-
Notifications
You must be signed in to change notification settings - Fork 330
Description
Vector UDF Incompatibility in Databricks Environment
Background
Dotnet.spark.worker, when parses binary stream, expects for a single large Arrow batch or data.
However, for Databricks Runtime 14.3 (As i understand, for any linux env), behavior differs, as driver dataset divided by multiple batches, 10k rows in each.
This format uses different binary format(It has more arguments)
Due to differing binary representations, it misinterprets incoming byte streams—reading incorrect data, resulting in a hang with no response.
Reproduction
Create a Spark pipeline that:
- Ingests a moderate-sized dataset.
- Performs a GroupBy (ensure groups contain >10k rows).
- Applies a vector UDF via GroupBy().Apply(...), operating on the grouped RecordBatch.
Actual results
The UDF execution never completes. The .NET Spark worker attempts to read more bytes than are available, blocking indefinitely while waiting for data that is never sent.
Expected result
UDF should execute and return successfully.
TBD: Either a single consolidated RecordBatch or an IEnumerable should be passed into the UDF.
Investigation Summary
Two issues prevent vector UDFs from functioning correctly in the Databricks environment.

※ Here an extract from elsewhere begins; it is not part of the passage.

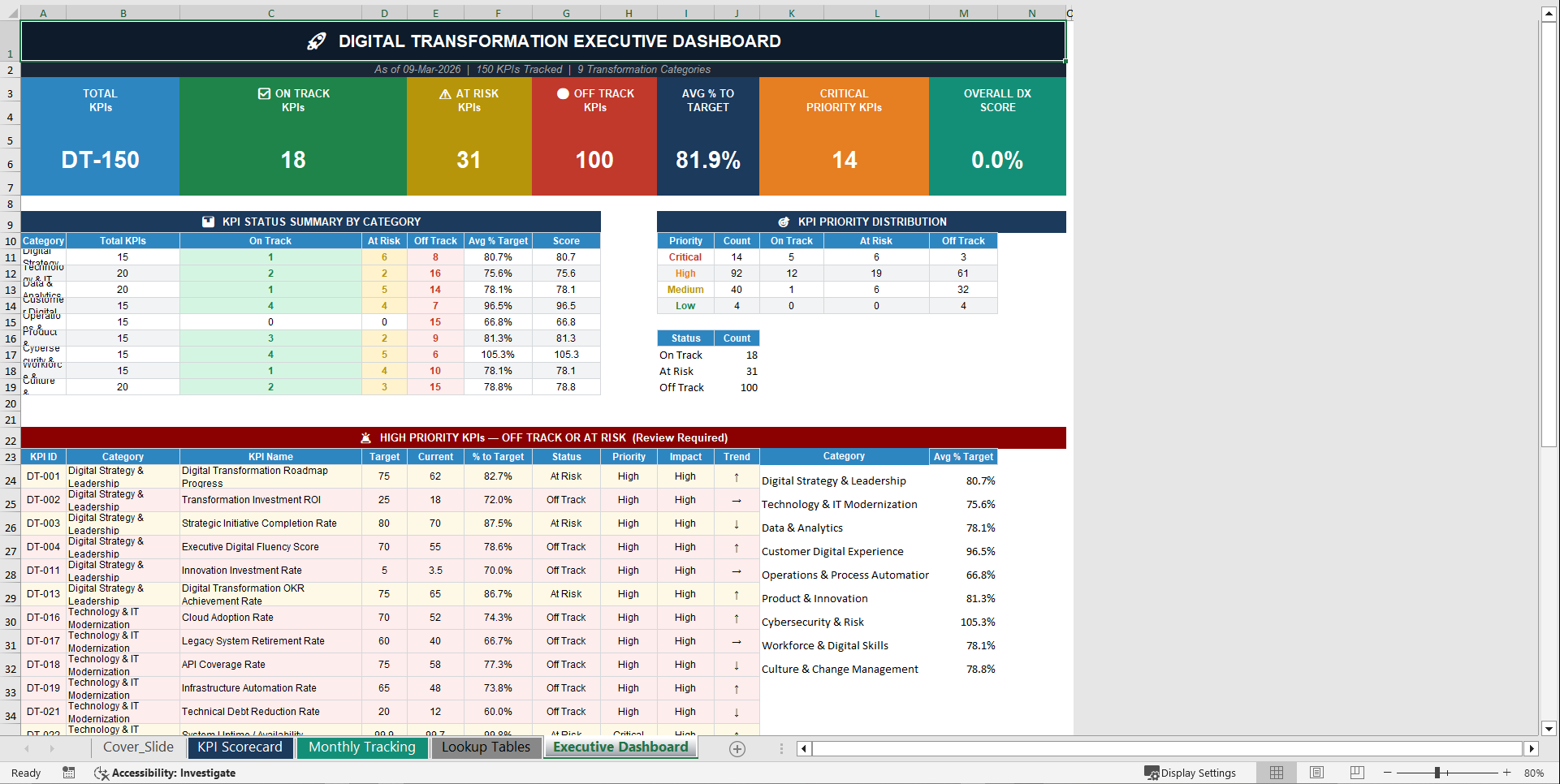Screen dimensions: 1560x784
Task: View the Cover_Slide sheet
Action: click(138, 747)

1. Vector UDFs operate on a collection of RecordBatch instances, not a single batch
The spark.sql.execution.arrow.maxRecordsPerBatch setting (introduced in Spark 2.3.0, default: 10,000) is central to this behavior. Batch-based processing is advantageous for .NET for Spark, as it avoids the 2GB Arrow buffer limit encountered with GroupBy().Apply(...).
I implemented a PoC to validate performance for a specific use case. It successfully resolves the issue with the following changes:
- The vector UDF now accepts IEnumerable instead of a single RecordBatch.
- Additional parameters are passed but intentionally ignored. In the Python implementation, these enforce batch ordering; however, in .NET it mean we need to collect all batches before reordering and sending them to UDF, which is a memory-demanding task. In observed cases, batches arrived sequentially, so this functionality is omitted from PoC.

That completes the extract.